§ **THE PROBLEM**
Copy the entries below word for word, minus the pictures.

§ **SUPPLIED ENTRIES**
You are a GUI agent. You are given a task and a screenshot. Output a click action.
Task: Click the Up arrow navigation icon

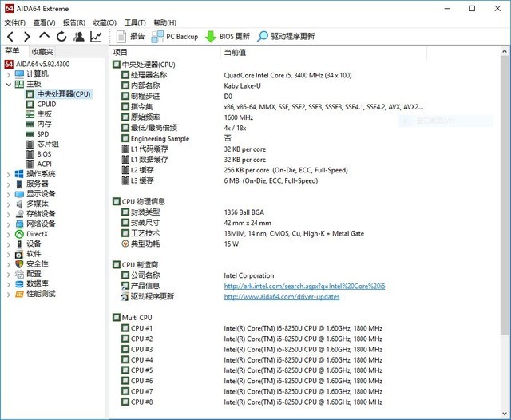coord(44,37)
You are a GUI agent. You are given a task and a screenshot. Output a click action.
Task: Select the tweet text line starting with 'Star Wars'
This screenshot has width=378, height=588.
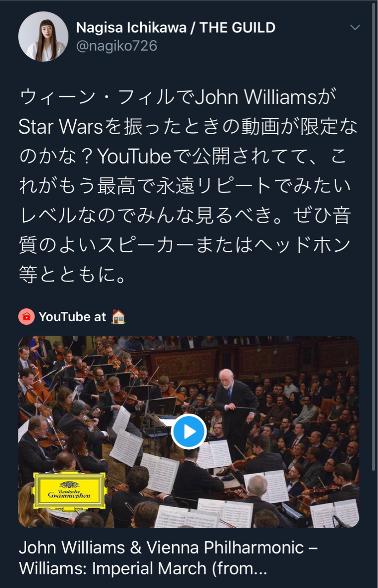tap(188, 126)
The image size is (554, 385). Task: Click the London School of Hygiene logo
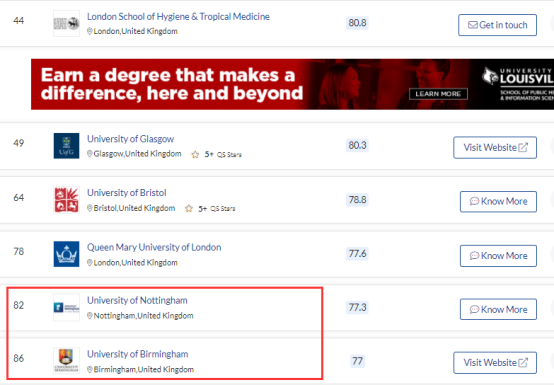tap(66, 23)
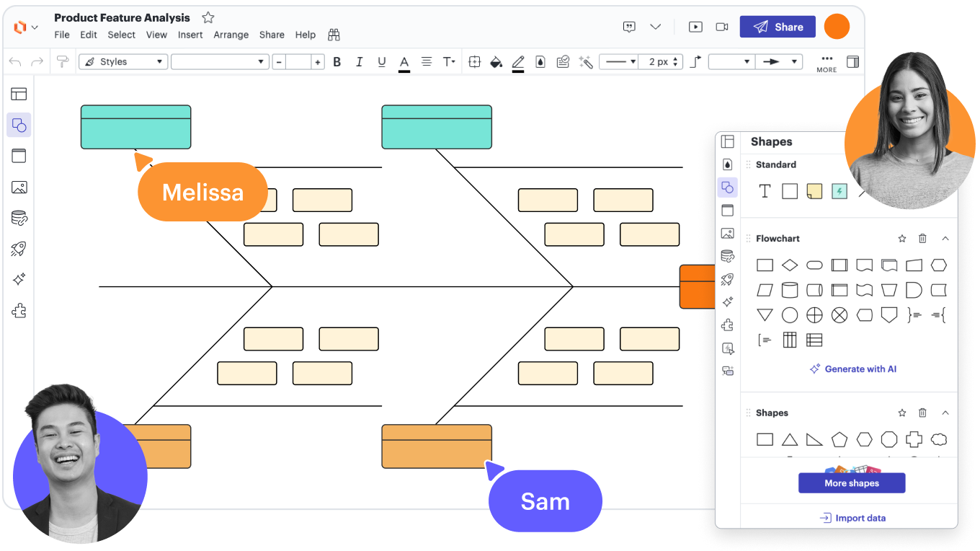Image resolution: width=980 pixels, height=551 pixels.
Task: Click the video camera icon
Action: pos(721,27)
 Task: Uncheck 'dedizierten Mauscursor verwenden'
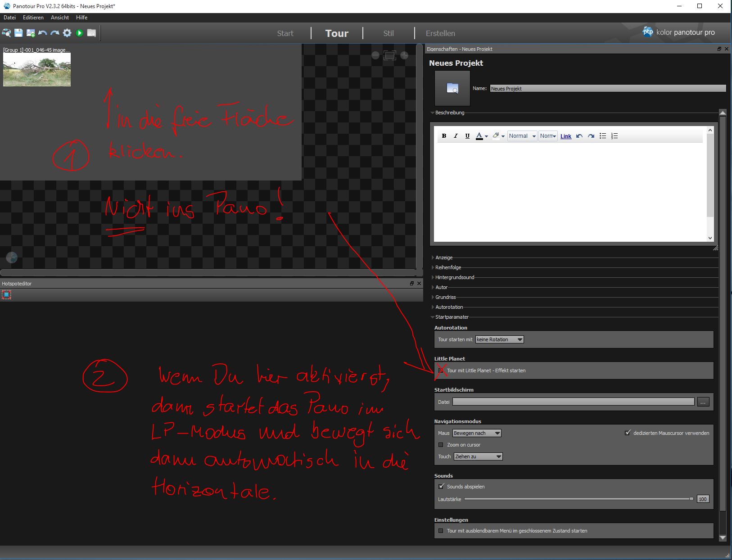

§ **RESULT BELOW**
You are a GUI agent. You are given a task and a screenshot. Output a click action.
Task: Click the Up arrow navigation icon

coord(44,37)
You are a GUI agent. You are given a task and a screenshot. Output a click action.
Task: Select the tweet text line starting with 'Star Wars'
This screenshot has width=378, height=588.
tap(188, 126)
The image size is (554, 385). Task: Click the London School of Hygiene logo
tap(66, 23)
Image resolution: width=980 pixels, height=551 pixels.
Task: Click the video camera icon
Action: pos(721,27)
 Task: Uncheck 'dedizierten Mauscursor verwenden'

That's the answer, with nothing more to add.